◆ **What needs to be done**: Find the line with "Given: Open the end date field 12/1/2019" and the line with "This screenshot has height=703, width=933." in the entries below; output exactly those two lines, every line between them, and no others.

◆ **Available data**:
▬▬▬▬▬▬
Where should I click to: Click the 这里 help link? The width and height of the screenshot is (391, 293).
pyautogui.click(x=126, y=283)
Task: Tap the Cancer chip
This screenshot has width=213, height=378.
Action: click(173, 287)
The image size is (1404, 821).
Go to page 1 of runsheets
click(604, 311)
▬▬▬▬▬▬
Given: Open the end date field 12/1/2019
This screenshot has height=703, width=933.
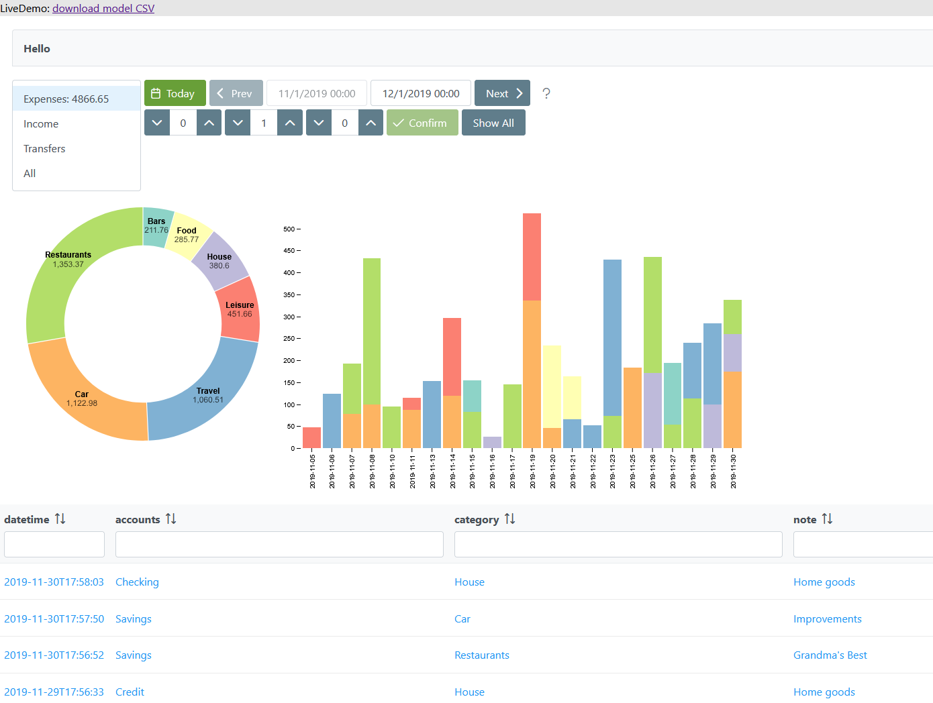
▬▬▬▬▬▬
◆ **Exercise answer**:
Given: Open the end date field 12/1/2019
This screenshot has height=703, width=933.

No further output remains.